To conclude this complicated relationship, it is very hard to decide which sectors have high influence or most being affected if based only on their transaction. The use of AI and VI with the varied value of \(\alpha \) might make the keys sector evaluation more precisely.

6 Conclusion

In the modern society, all major economic sectors have been connected tightly in an extremely complicated global network. In this type of network, a small shock occurred at certain point can be spread instantly through the whole network and may cause catastrophe. Production systems, traditionally analyzed as almost independent national systems, are increasingly connected on a global scale. Only recently becoming available, the world input-output database is one of the first efforts to construct the global and multi-regional input-output tables. The network measures can give valuable insights into identifying the key industries. By viewing the world input-output tables as complex networks where the nodes are the individual industries in different economies and the edges are the monetary goods flows between industries, we characterize a certain aspect of centrality or status that is captured by the \(\alpha \)-centrality measure of the world input-output network. We also capture their evolution of over years. We also argue that the network structure captured from the input-output data is key in determining whether and how microeconomic impacts or shocks propagate throughout the economy and shape aggregate outcomes. Understanding the network structure of world input-output data can better inform on how the world economy grows as well as how to prepare for and recover from adverse shocks that disrupt the global production chains.

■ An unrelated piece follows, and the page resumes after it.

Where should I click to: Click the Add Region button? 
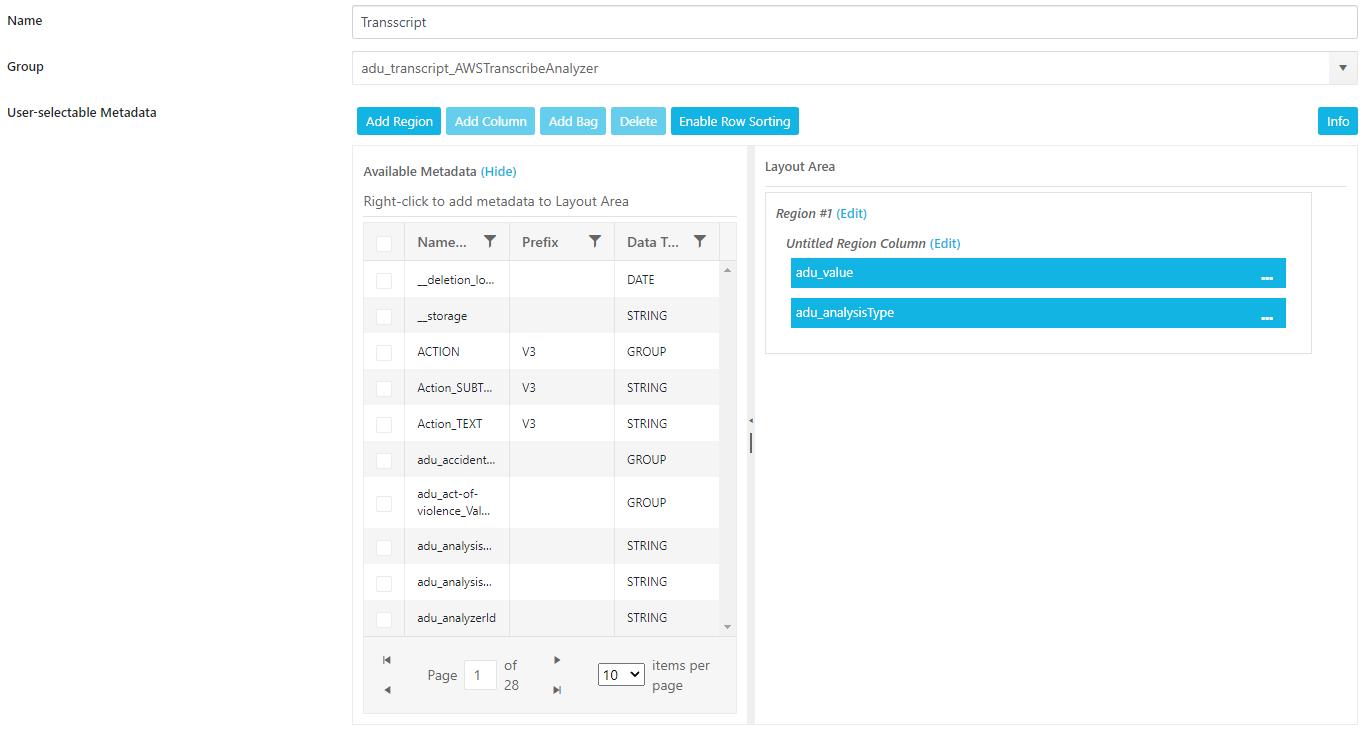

The discussion in this paper has attempted to introduce another way to look for the key sectors in the world economy. Applying the method based on the AI and VI, we identified the sectors that could be considered as key, or the major, industries in the world economy in the period from 1995 to 2011. In short, these measurements are defined as:

  • Amplification Index, AI, is used to measure the total influence that a sector could affect to other sectors in a long time.

  • Vulnerability Index, VI, is, on the other hand, a cumulative impact that a sector could receive from other sectors in a period of time.

Using of the two methods heavily depends on the value of the trade-off parameter \(\alpha \). The value of \(\alpha \) determines how far influence could be spread through the network. The higher value of \(\alpha \), the further nodes that impact could reach to. If \(\alpha \) is chosen correctly according to the considering economy and the research scale of the economists, AI and VI might be the useful measurements for the economist to evaluate the influence of the key sectors in that economy.

Since there are some traditional ways to analyze key sectors in the economy such as finding Forward links and Backward links, these introduced methods may be contributed to the policy makers’ toolkit to help them in analyzing the economy easily, and also preparing and recovering from adverse shocks that disrupt the production chains.